Exclude The Truth And ...
By William Westmiller
12/01/98
Justice is terrorized when a citizen, even the President, fails to tell the whole truth to a grand jury. What, then, can we think of a judicial system that intentionally hides the whole truth from a jury? This actually happens every day across the country and at least weekly in dramatic recreations. It's called the exclusionary rule.©1998, William WestmillerFor the past half decade, courts have discarded factual evidence of a crime whenever it was obtained through an illegal search or seizure. The rule was established as a judicial deterrent to bad police conduct that violated a person's Fourth Amendment rights to a warranted search. If it were simply an issue of rights versus powers, or citizens versus police, we would rightly restrain excessive police powers. But it's an issue of consolidated crimes, where one crime is pardoned by the commission of another. In essence, the exclusionary rule contends that two wrongs make a right.
Our pursuit of justice has devolved to the point where the best defense is an offensive evasion. Rather than showing contrary facts or lawful conduct, defendants attack the prosecutor, hoping to show there are wrongs on both sides of the contest. Defenders of the President don't defend, they accuse Ken Starr, hoping to establish an exclusionary rule to impeachment. If there's a murder, don't defend the innocent, defend the guilty by showing fault in the pursuit of evidence. Throw out truth, throw out justice, throw out any manner of civil conduct. If everyone is a sinner, who will cast the stones?

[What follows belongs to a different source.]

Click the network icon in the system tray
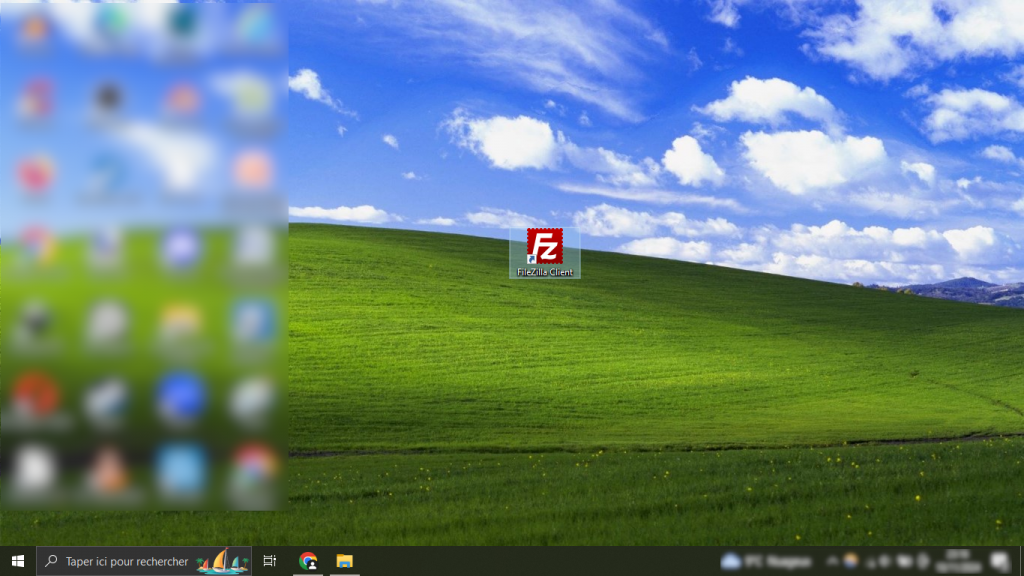 point(902,561)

The exclusionary rule was a judicial effort to fill a legislative void. Rather than carving laws that properly punish violations of civil rights, the Congress deferred to Executive police authority, unfettered by any constitutional restrictions. The courts could not draft those proper laws, so they found a feeble mechanism to at least discourage the most flagrant violations... but only when they were perpetrated against criminals. Innocent citizens benefit not a whit from the rule, being left to battle state atrocities by their own means in a civil court. This is injustice compounded beyond injustice.
Supporters of the rule cite multiple horrors of gross police atrocities committed against innocent parties. But they evade the whole truth, that it is exactly those innocent parties who are explicitlyexcluded from the benefits of the exclusionary rule. The entire proposition of excluding truthful facts from a trial flies in the face of common law principles established over centuries. Nevertheless, defenders of the rule imagine that they are upholding a proper separation of constitutional powers between the judicial and executive branches. They ignore that third, separate and distinct, legislative power - and obligation - to establish proper rules of evidence under the law and to provide proper penalties for police misconduct. There is no doubt that Congress has shirked this critical duty. There is, in current law, no other effective defense against police terrorism except the exclusionary rule. For filling the void, the courts should be applauded. Federal legislators have failed, and should be roundly condemned.

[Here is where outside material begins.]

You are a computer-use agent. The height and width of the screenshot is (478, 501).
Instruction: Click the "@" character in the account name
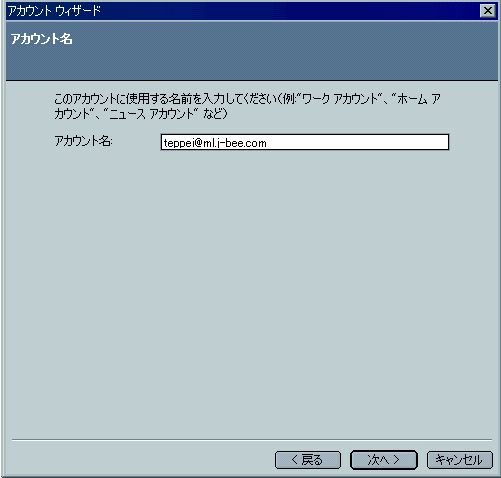click(x=198, y=143)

The Constitution grants the legislative branch broad authority to make all necessary and proper laws to carry into execution all the powers stipulated in the Constitution, including the enumerated rights specified in the Amendments thereto. The Justice Department has been granted the power to pursue violations of a wide range of civil rights (witness the Rodney King prosecution). The Department should also be assigned the obligation of prosecuting violations of the Fourth Amendment protections against unwarranted searches.
Irrespective of the guilt or innocence of any other party, police should be held liable for their unlawful conduct. This is different, in kind, from expanding federal police powers. The law should restrain and prosecute federal, state and local police who violate individual rights. The range of penalties should be broad, but most critically the law must treat any illegal conduct by police perpetrated "under the color of law" much more severely than the same conduct perpetrated by a common criminal. The minimum penalty for any intentional violation of constitutional rights should be expulsion and perpetual exclusion from any position within law enforcement. Impeachment and removal from office, if the contemporary analogy holds.
Various proposals have been offered in the past to "repeal" the unlegislated exclusionary rule, but they commonly leave a heavy burden on violated citizens, who are left with dubious remedies of civil torts. Rarely does a citizen injured - even murdered - by errant policemen recover monetary damages, much less see the actual perpetrator punished. It would be irresponsible for the law to pretend that every wronged individual can be a David against the police Goliath and all his prosecutorial associates. An affirmative defense of every individual's rights is required. Whether that individual is guilty or innocent of some other crime is irrelevant. The exclusionary rule only ensures that the guilty will be protected and frequently released from their penitence. That's not justice, but that's the whole truth.